Your body is not a white box (and you're thinking about weight loss wrong)

A LessWrong post argues complex biochemistry models distract from practical fitness results.

Deep Dive

A post titled 'Your body is not a white box (and you're thinking about weight loss wrong)' by Sean Herrington has gone viral within the rationalist and AI-adjacent communities on LessWrong. The essay is a direct critique of a common tendency in these circles: applying excessive, reductionist world-modeling to personal health. Herrington, while noting he is not a medical professional, argues that diving deep into biochemical pathways—like debating phenol sulfotransferase deficiencies—often becomes a form of intellectual procrastination that distracts from the simple, effective actions required for fitness.

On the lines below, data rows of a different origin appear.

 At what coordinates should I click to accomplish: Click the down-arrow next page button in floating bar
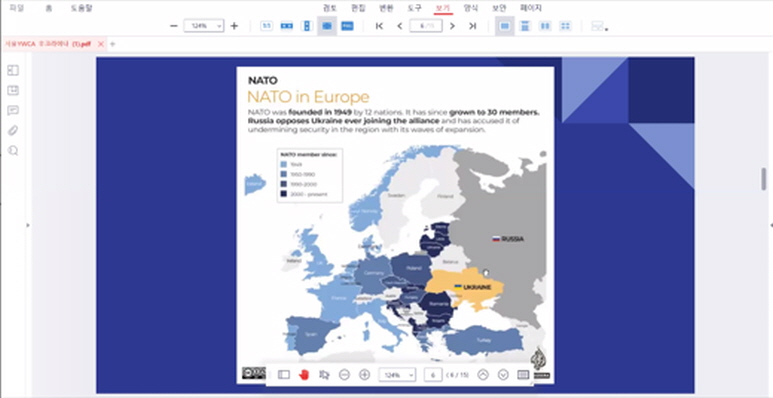click(503, 375)
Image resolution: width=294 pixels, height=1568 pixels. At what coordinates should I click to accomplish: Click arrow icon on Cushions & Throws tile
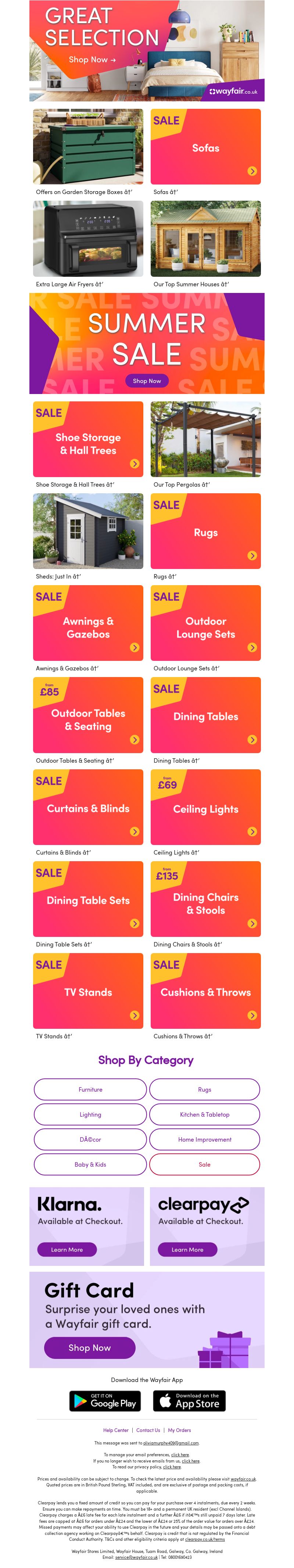252,1015
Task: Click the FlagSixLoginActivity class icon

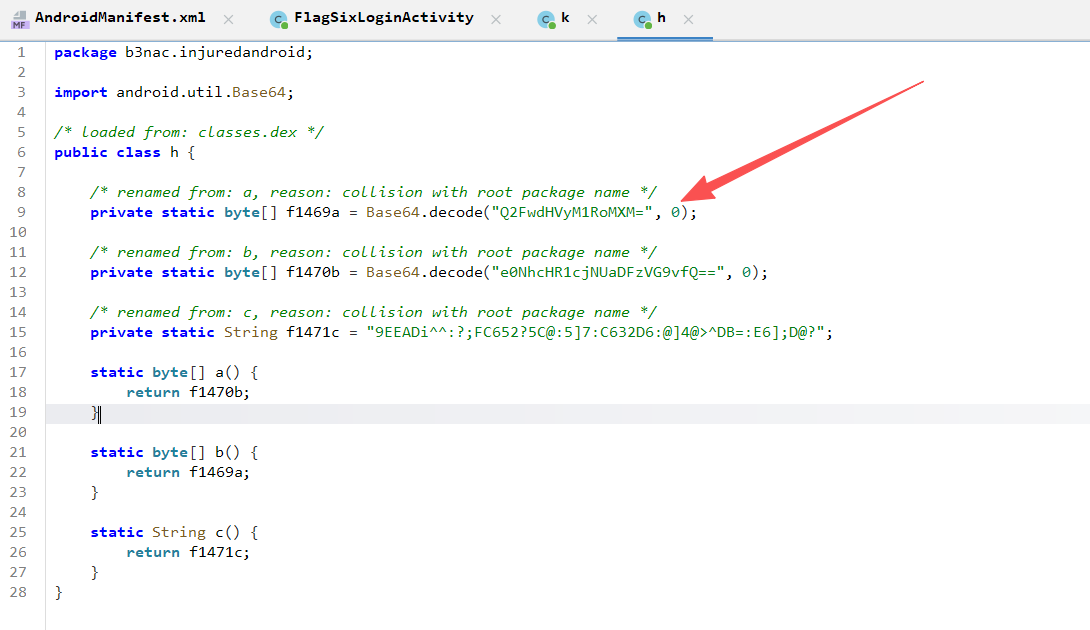Action: pos(279,19)
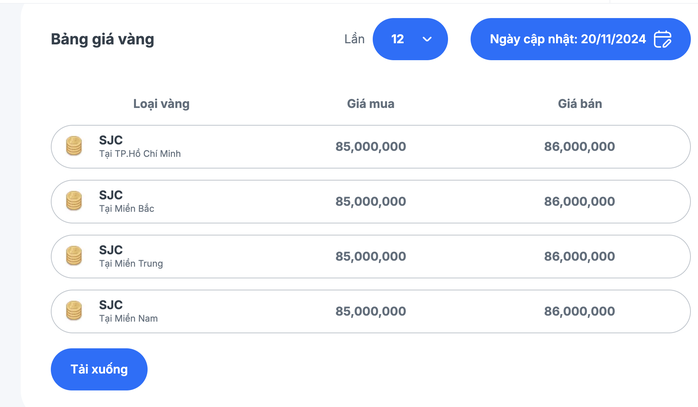Click gold coin icon for SJC Miền Trung

pyautogui.click(x=74, y=256)
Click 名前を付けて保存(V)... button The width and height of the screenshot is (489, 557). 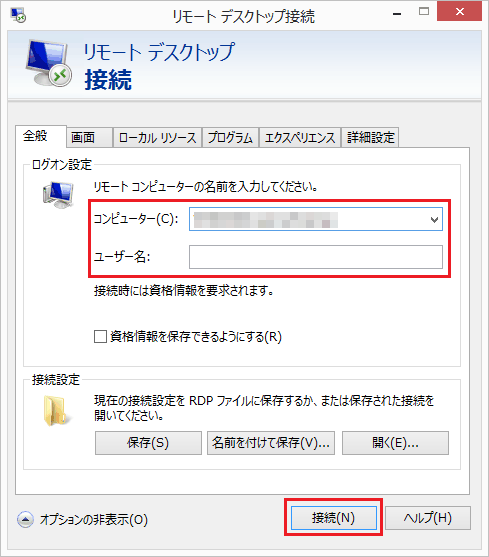271,443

Herrington uses the example of online communities diagnosing themselves with complex dietary sensitivities based on niche studies as a case study in flawed reasoning. He contrasts this with his own lived experience of maintaining a six-pack and running mountain marathons without such detailed models. The core argument is that for personal health optimization, the map (a complex biochemical diagram) is not the territory; practical, consistent action in the gym and kitchen matters more than theoretical perfection. The post has ignited significant discussion about the limits of rationalist epistemology when applied to domains where embodied, practical knowledge is paramount.

Key Points
  • Critiques rationalist over-application of complex world-models to personal health and diet.
  • Uses the example of online 'phenol sensitivity' diagnoses to illustrate flawed, overly intellectual approaches.
  • Argues practical action (e.g., consistent exercise) beats theoretical optimization for most fitness goals.

Why It Matters

Challenges a core epistemic habit in tech/AI circles, highlighting the gap between theoretical models and practical results.